Contact: Prof. Peter Spichtinger

Target group: MSc Computer Sciences/Atmospheric Physics

 

Determination of radiative forcing for ice clouds using machine learning

Clouds crucially influence the energy budget of the Earth-Atmosphere system. They partly reflect or scatter incoming solar radiation back to space, thus less energy as compared to clear sky scenarios is transferred into the system (cooling, albedo effect). On the other hand, infrared radiation as emitted from Earth’s surface is partly absorbed by clouds and re-emitted, leading to warming of the system (greenhouse effect). For ice clouds, both effects are of comparable size. Thus, the resulting net effect depends on some parameters characterizing the environmental conditions. In this project, radiative transfer calculations using a very simple and idealized setup should be carried out for an ensemble of several parameter settings. From the results a new but simple model should be developed using machine learning techniques to describe the net radiative effect of ice clouds as a function of parameters. This new model then can be used for first estimations of the radiative effect of ice clouds for similar environmental settings.

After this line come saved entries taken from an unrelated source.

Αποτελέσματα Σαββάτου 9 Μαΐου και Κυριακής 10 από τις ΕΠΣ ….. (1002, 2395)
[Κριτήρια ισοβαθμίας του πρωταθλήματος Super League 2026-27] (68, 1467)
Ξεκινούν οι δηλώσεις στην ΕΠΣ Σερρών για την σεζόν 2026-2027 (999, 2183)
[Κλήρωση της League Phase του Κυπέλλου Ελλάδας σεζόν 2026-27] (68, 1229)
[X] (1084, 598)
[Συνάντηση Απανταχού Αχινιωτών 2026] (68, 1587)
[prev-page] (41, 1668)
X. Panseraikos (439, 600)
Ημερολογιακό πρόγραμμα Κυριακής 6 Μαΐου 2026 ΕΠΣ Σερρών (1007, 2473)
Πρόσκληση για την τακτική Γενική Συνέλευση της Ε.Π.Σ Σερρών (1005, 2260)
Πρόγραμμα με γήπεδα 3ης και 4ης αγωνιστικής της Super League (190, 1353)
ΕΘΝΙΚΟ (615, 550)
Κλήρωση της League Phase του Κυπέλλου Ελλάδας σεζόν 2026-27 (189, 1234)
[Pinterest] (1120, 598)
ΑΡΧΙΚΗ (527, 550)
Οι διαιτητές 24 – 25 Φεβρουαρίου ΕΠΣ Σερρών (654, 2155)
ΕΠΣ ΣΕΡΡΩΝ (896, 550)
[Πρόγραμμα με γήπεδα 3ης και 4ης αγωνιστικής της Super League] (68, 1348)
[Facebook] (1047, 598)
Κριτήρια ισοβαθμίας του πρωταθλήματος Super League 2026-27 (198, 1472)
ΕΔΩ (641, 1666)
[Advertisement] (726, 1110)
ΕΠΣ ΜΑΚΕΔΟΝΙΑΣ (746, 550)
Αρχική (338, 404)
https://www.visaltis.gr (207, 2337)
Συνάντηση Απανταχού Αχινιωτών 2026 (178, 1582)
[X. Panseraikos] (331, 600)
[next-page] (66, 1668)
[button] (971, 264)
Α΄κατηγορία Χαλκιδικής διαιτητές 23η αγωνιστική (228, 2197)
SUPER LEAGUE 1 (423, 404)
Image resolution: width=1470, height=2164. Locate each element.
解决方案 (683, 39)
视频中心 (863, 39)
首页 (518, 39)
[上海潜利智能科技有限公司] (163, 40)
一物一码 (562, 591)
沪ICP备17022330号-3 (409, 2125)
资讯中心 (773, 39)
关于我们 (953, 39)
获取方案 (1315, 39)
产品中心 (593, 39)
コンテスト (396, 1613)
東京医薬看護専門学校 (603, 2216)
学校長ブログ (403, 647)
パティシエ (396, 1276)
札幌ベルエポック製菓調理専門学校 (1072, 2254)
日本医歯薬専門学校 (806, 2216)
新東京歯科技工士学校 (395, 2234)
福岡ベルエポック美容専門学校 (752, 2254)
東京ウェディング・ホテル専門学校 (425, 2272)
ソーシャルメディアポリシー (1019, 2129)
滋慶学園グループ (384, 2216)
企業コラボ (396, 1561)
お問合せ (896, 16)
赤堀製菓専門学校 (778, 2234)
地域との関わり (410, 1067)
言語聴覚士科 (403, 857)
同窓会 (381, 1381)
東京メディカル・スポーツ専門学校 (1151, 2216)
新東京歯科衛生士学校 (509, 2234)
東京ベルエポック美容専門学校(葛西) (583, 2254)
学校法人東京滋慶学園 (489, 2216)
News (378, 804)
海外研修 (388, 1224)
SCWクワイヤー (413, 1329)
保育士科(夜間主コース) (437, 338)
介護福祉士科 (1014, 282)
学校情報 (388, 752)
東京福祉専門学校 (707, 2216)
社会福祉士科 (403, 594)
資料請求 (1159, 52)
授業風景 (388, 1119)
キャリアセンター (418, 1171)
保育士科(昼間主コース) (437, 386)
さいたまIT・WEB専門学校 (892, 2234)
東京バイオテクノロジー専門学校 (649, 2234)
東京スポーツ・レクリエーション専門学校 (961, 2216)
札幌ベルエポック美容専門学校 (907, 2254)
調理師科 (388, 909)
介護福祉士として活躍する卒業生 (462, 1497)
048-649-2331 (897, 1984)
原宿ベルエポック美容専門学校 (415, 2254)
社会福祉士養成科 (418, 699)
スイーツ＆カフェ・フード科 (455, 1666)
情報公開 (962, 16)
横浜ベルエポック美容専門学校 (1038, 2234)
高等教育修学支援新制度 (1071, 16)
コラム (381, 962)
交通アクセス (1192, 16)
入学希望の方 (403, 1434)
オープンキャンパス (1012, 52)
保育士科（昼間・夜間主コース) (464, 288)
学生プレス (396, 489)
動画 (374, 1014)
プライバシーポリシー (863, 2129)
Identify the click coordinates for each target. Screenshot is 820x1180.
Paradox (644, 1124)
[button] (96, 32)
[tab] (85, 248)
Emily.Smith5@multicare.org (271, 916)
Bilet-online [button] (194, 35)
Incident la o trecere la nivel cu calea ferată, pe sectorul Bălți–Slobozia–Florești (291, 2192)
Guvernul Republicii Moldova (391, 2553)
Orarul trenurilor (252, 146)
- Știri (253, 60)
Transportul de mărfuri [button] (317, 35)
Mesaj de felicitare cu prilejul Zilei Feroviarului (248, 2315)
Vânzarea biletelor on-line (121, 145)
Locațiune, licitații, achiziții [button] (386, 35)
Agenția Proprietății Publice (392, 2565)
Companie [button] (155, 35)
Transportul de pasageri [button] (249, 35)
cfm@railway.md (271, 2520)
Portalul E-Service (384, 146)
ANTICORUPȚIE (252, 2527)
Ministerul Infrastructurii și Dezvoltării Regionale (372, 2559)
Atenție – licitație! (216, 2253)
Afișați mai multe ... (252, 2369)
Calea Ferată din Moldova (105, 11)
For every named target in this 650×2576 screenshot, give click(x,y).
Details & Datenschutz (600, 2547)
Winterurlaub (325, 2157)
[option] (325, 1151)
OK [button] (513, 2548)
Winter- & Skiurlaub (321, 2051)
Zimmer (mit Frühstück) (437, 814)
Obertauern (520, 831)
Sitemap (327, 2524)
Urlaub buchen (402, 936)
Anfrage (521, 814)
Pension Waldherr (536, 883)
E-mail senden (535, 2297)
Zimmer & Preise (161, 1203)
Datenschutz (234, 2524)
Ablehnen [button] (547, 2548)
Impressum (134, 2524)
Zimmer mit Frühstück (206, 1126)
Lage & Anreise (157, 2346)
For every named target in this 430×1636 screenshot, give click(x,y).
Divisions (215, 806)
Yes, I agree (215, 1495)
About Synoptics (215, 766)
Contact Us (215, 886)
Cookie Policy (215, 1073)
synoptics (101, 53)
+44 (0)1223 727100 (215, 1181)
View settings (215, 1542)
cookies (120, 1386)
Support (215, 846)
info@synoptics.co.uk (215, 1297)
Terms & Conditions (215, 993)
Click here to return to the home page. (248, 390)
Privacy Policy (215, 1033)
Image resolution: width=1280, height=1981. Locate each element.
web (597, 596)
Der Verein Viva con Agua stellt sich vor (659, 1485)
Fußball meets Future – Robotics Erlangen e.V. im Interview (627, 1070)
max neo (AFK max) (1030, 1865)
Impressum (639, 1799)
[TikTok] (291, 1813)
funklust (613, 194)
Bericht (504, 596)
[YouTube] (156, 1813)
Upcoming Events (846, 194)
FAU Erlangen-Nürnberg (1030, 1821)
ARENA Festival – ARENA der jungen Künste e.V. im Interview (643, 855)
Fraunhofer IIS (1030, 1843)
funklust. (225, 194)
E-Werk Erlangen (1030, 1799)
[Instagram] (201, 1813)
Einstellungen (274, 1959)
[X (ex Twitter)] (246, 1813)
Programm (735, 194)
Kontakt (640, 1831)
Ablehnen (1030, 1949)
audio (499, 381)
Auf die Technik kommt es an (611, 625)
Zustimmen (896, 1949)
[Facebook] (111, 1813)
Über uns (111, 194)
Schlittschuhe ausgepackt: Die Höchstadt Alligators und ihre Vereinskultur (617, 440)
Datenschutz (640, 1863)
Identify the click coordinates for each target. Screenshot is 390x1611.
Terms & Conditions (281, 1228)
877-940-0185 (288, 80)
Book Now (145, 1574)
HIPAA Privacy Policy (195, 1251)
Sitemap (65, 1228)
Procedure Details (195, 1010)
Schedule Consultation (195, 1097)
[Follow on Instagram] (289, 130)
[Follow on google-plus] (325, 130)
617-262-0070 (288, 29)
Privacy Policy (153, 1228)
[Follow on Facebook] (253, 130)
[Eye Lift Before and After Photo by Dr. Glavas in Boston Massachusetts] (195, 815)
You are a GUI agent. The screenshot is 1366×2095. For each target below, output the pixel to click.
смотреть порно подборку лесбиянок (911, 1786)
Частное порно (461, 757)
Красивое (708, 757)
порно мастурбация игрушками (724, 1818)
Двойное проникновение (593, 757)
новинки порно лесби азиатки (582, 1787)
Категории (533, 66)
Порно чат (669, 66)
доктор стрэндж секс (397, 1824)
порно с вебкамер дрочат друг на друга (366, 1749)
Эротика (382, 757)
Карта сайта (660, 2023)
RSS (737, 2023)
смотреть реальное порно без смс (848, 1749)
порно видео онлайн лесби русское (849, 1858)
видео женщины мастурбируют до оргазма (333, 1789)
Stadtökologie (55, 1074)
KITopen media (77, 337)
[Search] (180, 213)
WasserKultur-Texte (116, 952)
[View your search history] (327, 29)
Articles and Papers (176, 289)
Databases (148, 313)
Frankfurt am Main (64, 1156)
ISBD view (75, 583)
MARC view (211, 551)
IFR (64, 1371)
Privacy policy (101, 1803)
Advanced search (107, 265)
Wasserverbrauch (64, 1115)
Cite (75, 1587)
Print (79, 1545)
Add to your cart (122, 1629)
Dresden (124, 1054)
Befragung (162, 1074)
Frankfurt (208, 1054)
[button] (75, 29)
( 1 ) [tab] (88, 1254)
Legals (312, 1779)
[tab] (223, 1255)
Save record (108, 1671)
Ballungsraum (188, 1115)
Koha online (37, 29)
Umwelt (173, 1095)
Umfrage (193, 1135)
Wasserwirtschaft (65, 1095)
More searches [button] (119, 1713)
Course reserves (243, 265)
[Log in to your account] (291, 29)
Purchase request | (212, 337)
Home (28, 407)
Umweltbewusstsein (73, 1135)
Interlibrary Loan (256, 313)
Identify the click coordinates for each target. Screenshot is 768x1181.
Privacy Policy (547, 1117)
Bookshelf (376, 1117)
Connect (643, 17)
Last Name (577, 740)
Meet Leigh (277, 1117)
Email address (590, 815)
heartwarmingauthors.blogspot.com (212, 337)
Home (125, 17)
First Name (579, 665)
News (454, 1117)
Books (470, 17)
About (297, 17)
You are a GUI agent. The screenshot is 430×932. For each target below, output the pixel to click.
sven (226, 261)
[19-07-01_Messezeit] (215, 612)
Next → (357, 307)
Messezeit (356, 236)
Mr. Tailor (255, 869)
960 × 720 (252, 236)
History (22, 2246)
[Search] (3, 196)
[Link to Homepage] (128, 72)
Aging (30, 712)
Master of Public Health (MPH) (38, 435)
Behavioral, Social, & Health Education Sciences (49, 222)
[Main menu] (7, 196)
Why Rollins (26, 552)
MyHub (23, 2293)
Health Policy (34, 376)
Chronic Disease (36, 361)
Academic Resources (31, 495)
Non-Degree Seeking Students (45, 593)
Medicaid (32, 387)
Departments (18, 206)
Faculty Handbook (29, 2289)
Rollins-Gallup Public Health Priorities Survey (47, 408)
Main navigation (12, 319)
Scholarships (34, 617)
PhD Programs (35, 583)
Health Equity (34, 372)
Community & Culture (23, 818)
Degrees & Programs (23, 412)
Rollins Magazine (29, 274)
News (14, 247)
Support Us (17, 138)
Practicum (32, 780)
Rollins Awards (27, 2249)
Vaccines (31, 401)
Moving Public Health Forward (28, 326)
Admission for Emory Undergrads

Contact: Prof. Peter Spichtinger

Target group: MSc Computer Sciences/Atmospheric Physics

 

Impact of degrading data resolution on the quality of air mass trajectories

Meteorological data output is generated with continuously complexer numerical models with increasingly spatial and temporal resolution, resulting in strongly increased storage demands. To strike a balance between the computational expenses, storage demands and the model accuracy it is important to understand how these interact. For example, increasing the temporal or spatial resolution of a model together with a reduction of the precision of the output might result in essentially the same storage demands as before. In addition, it is not known how a reduced precision in the stored output data might affect further data analysis results and how this compares to other sources of uncertainty, e.g. the numerical schemes used or uncertainty due to inaccurate or sparse observational data.
In this project, we will explore this question for the computation of trajectories based on the recently released ERA5 data-set, which represents the "best guess" of the state of our atmosphere in the past.

Contact: Dr. Annette Miltenberger

Target group: MSc Computer Sciences/Atmospheric Physics

 

Conservation of physical properties along air mass trajectories

Lagrangian analysis of meteorological data is a widely used technique in the scientific community, where one establishes a trajectory of an individual air mass through the atmosphere based on the wind fields. On top of the trajectory itself, one often considers the conservation or non-conservation of variables along the trajectories, e.g. potential vorticity, potential temperature, humidity or aerosol. The quality of trajectory data impacts whether the diagnosed (non-)conservation depicts physical processes as represented in the underlying data or is just a consequence of the accuracy of the trajectory scheme. For testing the conservation properties, one can use passive fields and deviations introduced by the trajectory scheme. Recently, testcases to analyse the impact of numerical diffusion on tracer transport have been proposed [1].
In this project, we will perform these testcases with the ICON model (the numerical weather forecast model run by the German Weather Service, Deutscher Wetterdienst) and use the output to perform trajectory simulations. Thereby we can analyse contributions from numerical diffusion and trajectory accuracy. We will further test the impact of data precision and spatio-temporal resolution of the wind field data on the trajectory accuracy.